I always found it difficult, but that the best way was to follow the advice given above - avoid potentially difficult situations as much as politely possible, keep smiling through gritted teeth at family gatherings, but consistently and firmly stick to your own rules with regard to things like over extravagant presents. She will never change whatever you do or say and it’s not fair to your husband to make him piggy in the middle.
(For information, my husband got so fed up of his mother’s behaviour that he increasingly avoided contact with her to the extent that when we eventually split up he hardly ever visited her and I was the one who enabled her to maintain contact with DGD!)

stillabitfit Fri 21-Sep-18 13:27:49

Looking back I feel that moving near my parents once I had children would have been much better for me. I had almost no hands on help when my children were small, and I put up with behaviour ranging from unhelpful to rather odd from MIL.
Funny (now) examples include feeding the children crisps on the 5 minute drive back to our house for Christmas lunch which they then didn't want, walking through my house tutting because there were toys on the floor (no phone call to ask if ok to visit) and weirdest of all walking in without knocking on a work day which was H birthday and expecting me to somehow conjure him up!
Still I can proud that I always facilitated the son and grandson relationships.
Now I have a GS at least I know some of the do-nots!

DIL17 Fri 21-Sep-18 13:39:40

Sorry for not replying for a while. Also didn't think I'd get many answers!
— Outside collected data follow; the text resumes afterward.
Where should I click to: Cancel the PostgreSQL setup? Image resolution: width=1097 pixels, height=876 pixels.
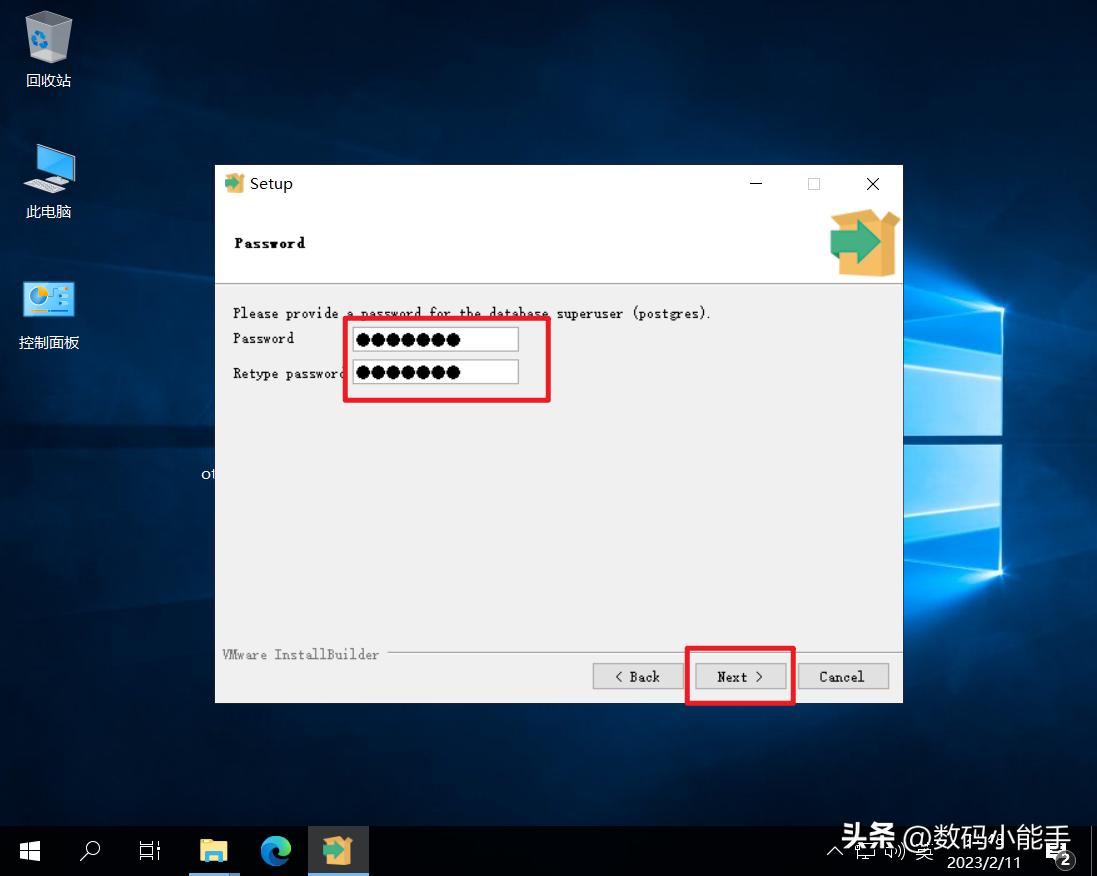[x=841, y=677]
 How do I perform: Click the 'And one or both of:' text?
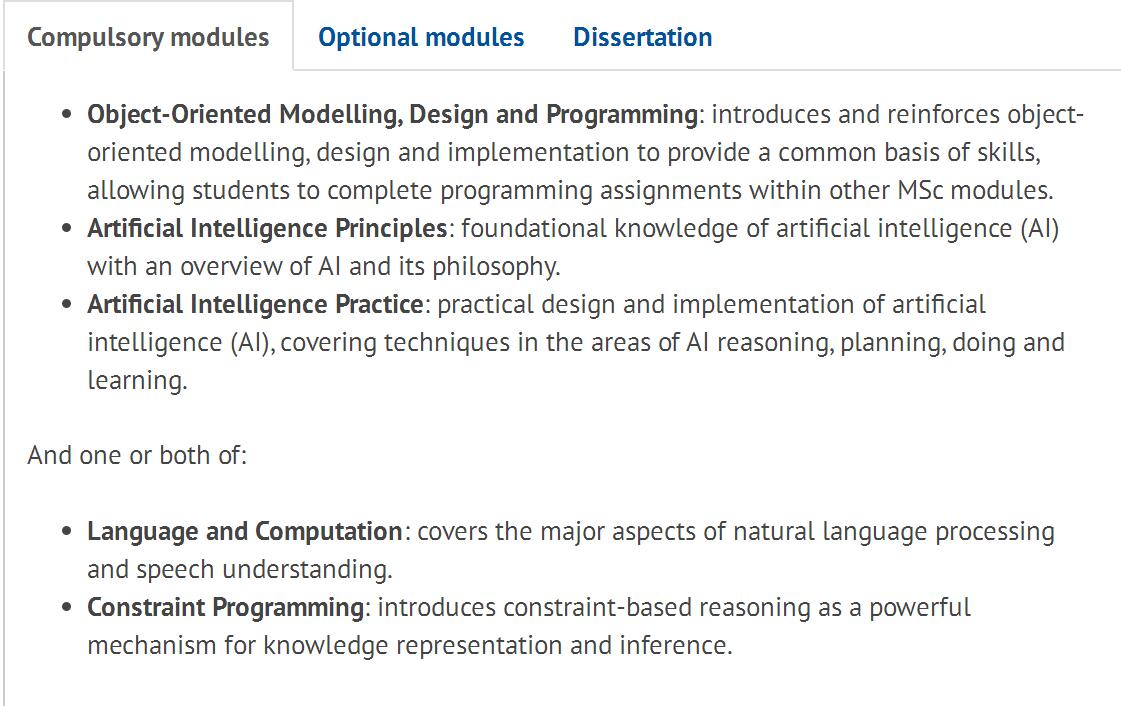137,455
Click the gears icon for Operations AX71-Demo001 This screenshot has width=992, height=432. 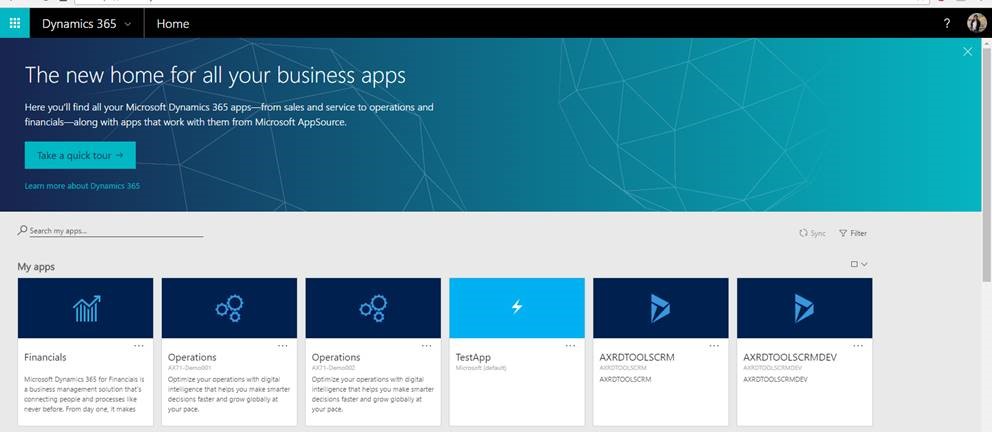coord(229,308)
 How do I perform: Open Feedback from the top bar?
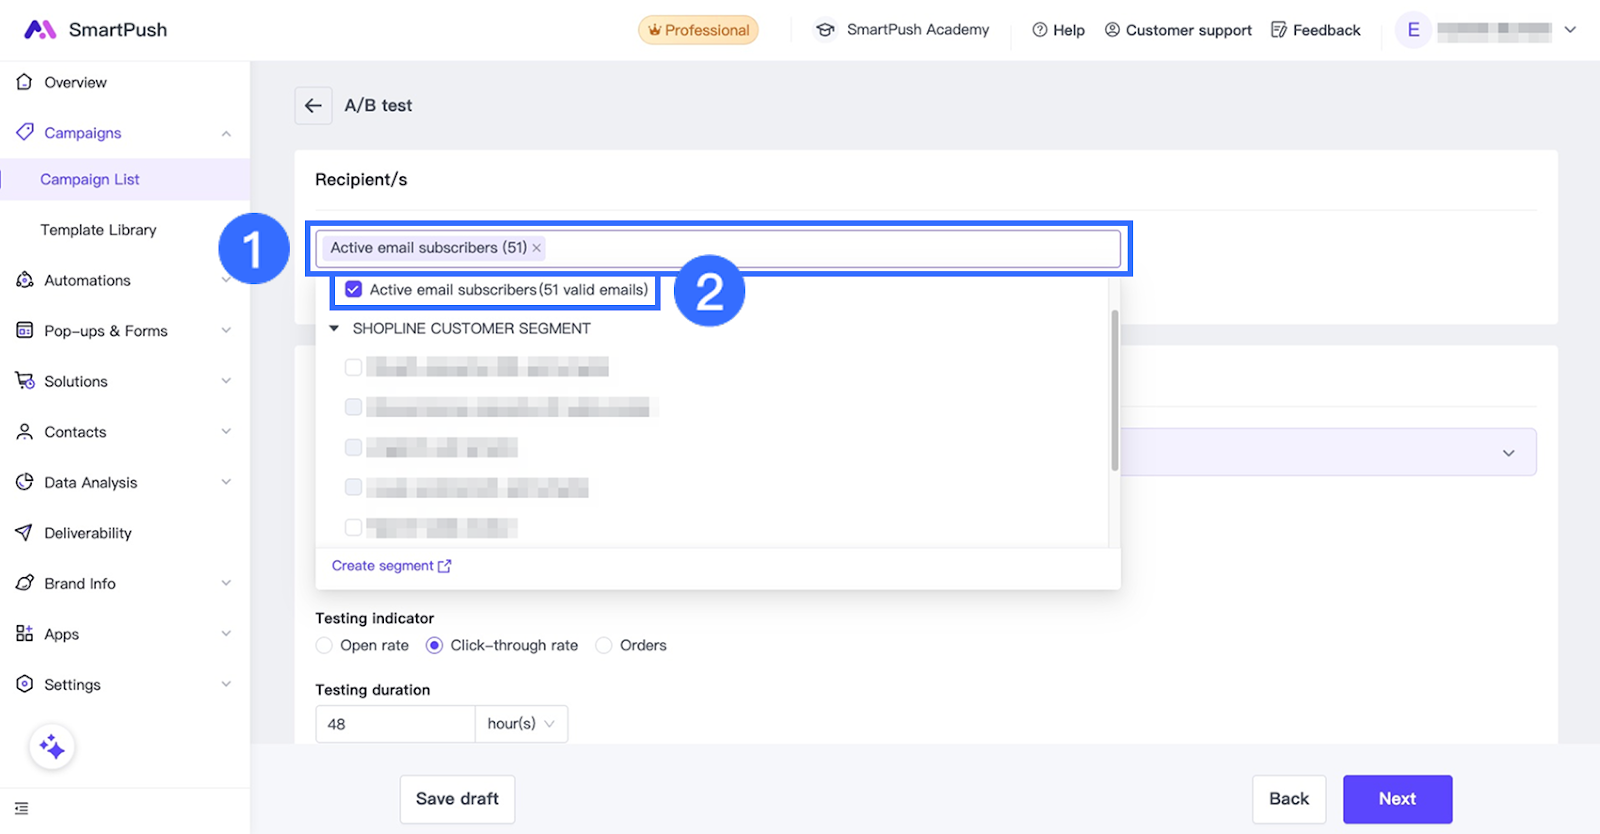pos(1315,30)
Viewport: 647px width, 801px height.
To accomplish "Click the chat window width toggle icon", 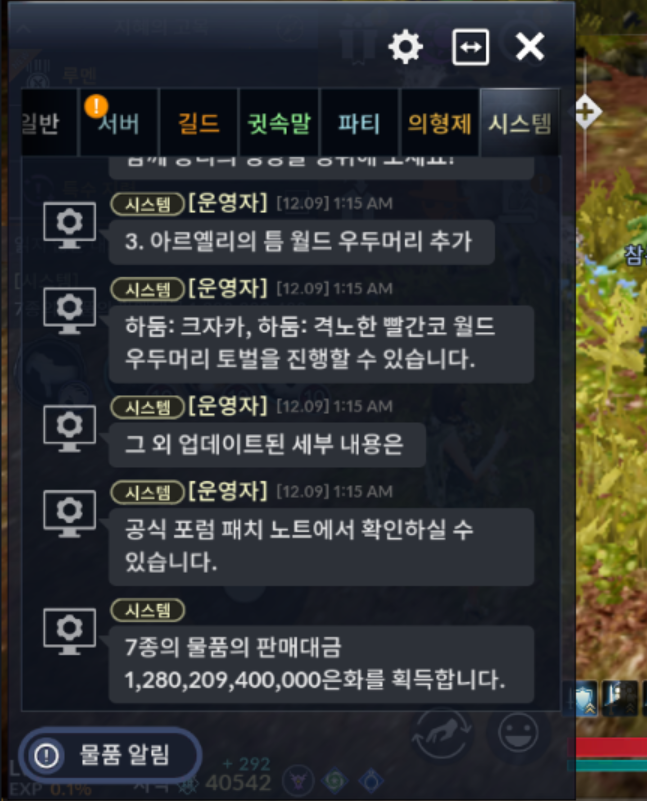I will point(470,47).
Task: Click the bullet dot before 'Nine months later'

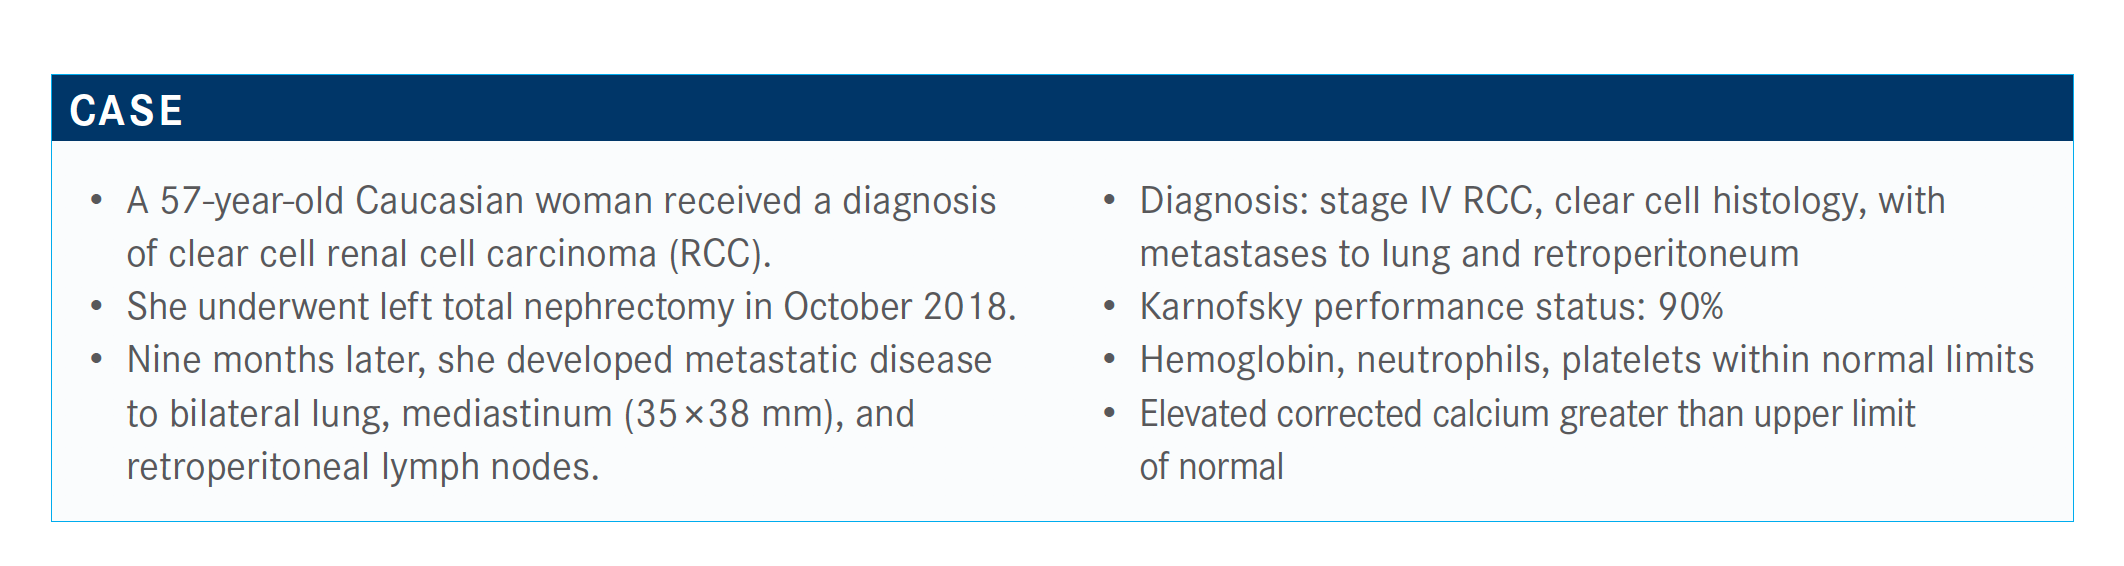Action: (96, 359)
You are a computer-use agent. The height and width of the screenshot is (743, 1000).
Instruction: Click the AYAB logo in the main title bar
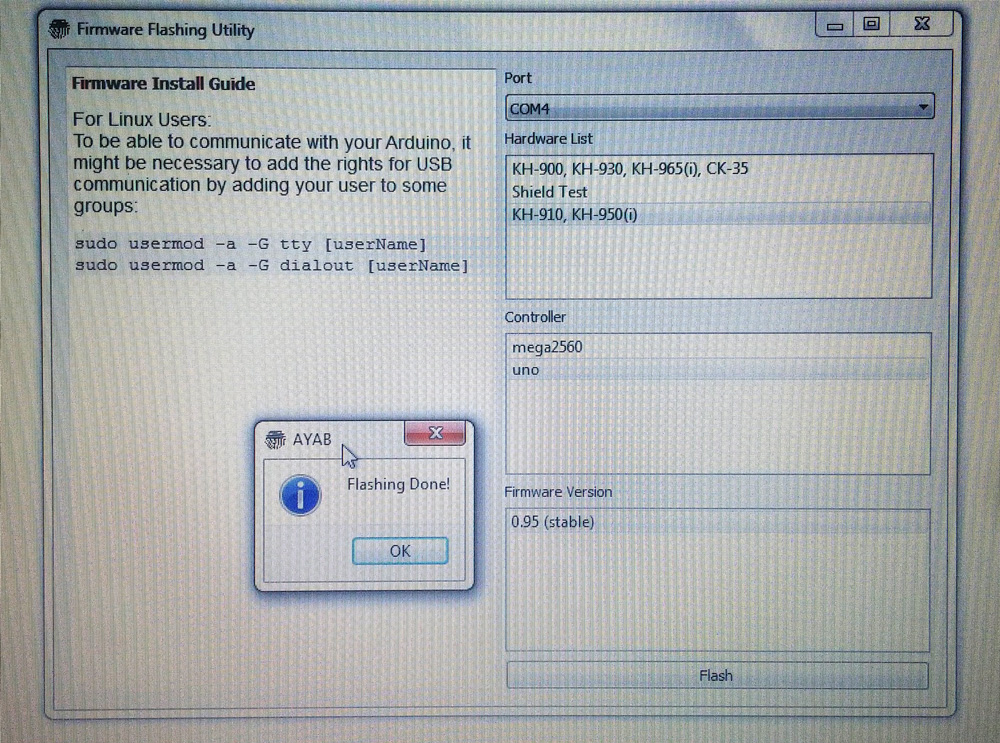click(57, 30)
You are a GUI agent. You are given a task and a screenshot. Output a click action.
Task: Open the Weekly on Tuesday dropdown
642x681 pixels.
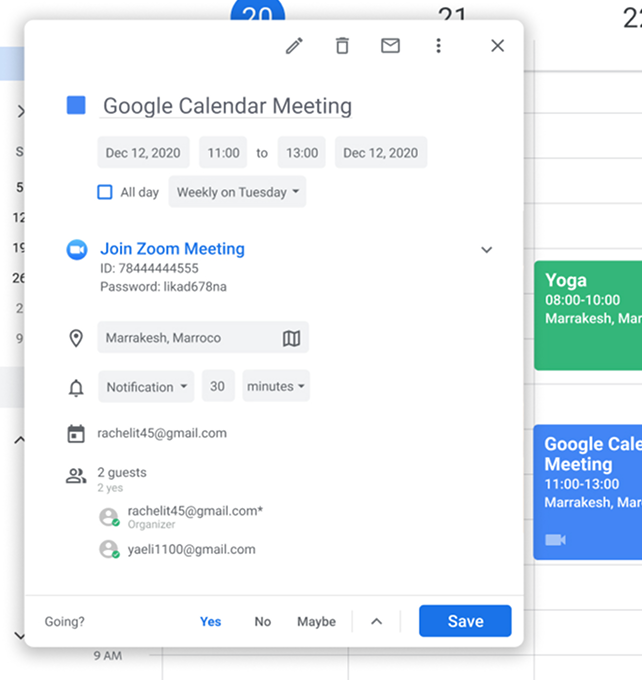pyautogui.click(x=237, y=192)
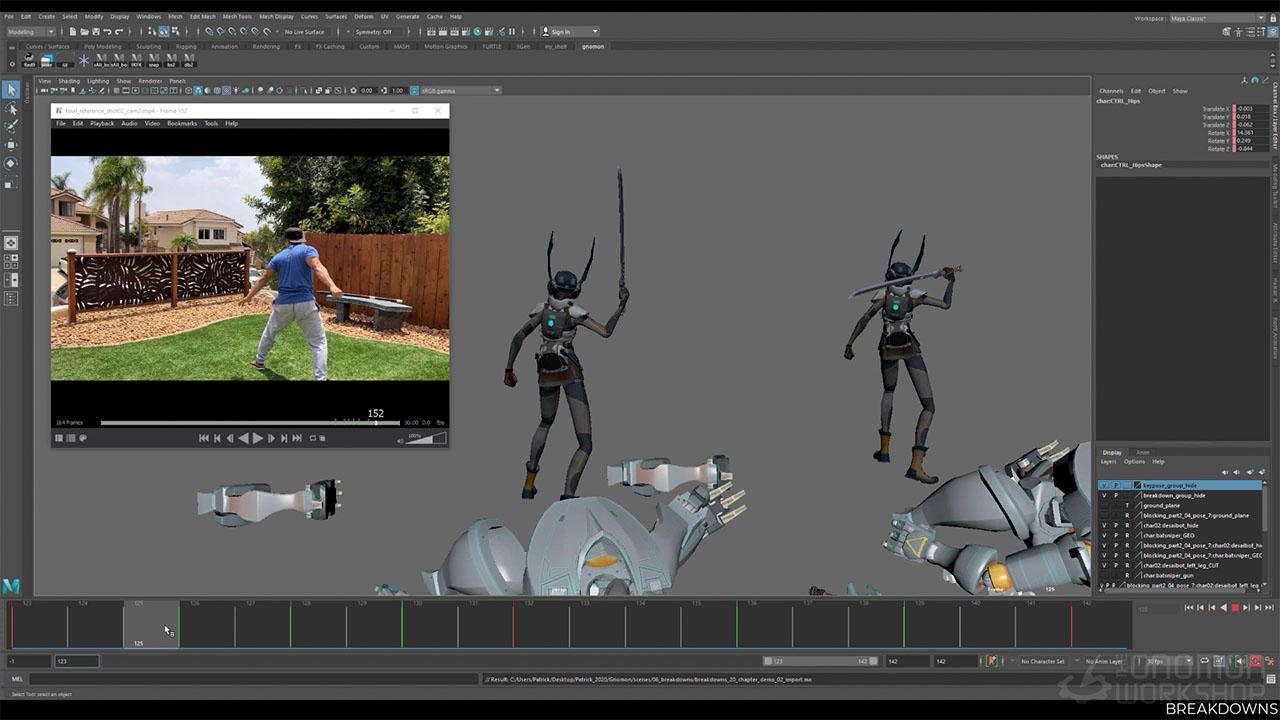Toggle visibility of char:batsniper_GEO layer
The height and width of the screenshot is (720, 1280).
[1104, 535]
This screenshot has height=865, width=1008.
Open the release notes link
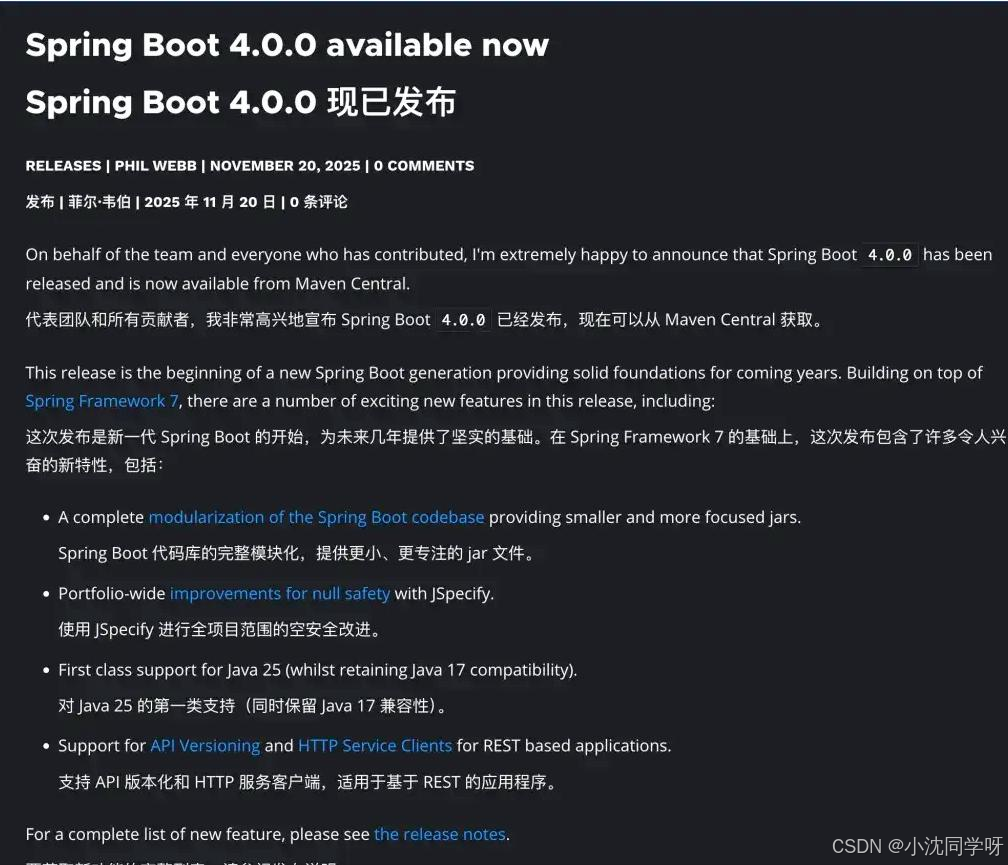pyautogui.click(x=439, y=834)
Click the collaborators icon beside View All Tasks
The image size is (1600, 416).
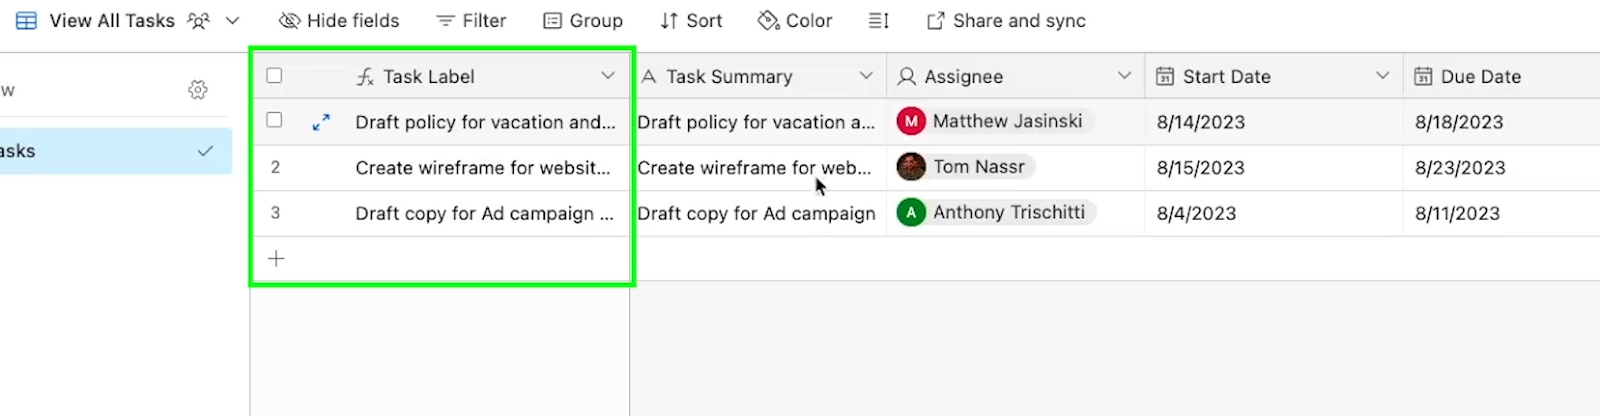tap(199, 21)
I think with the party is was just the last little thing that tipped my edge. It was the fact that she called round everyone else to tell them and let them know, as she put it "his family" that was the hard part.

Yes with softness she doesn't believe in discipline really. She thinks that you should sit a toddler down and discuss things and then just give them a hug. My DD plays that well and will just say okay and do it again. She doesn't like that we are firm and use things like a naughty step and confiscation of toys.

I get what Diktat is saying about rewarding but the issue isn't with DD and I think cutting her off is going to make it worse and more of a headache.

Also, Doodle I get your point about doting grandparents and I'm happy with the odd treat like magazines, crafts, days out, but behaving at meal times and having ipads ect I don't think that should be a compromise. My husband says it's unsociable and I think it distracts her from actually eating her food.

I feel like she assumes we can't parent but as I've said before, I honestly don't think she realises that she does these things and that's hard. If you try to highlight it, she just cries and sulks.

She's due to come over tomorrow for DDs family birthday tea. I'm hoping we can be civil as I plan to be. It's not that I hate her, I just want to her to acknowledge that she isn't DDs parent and it's not her place to overstep us both.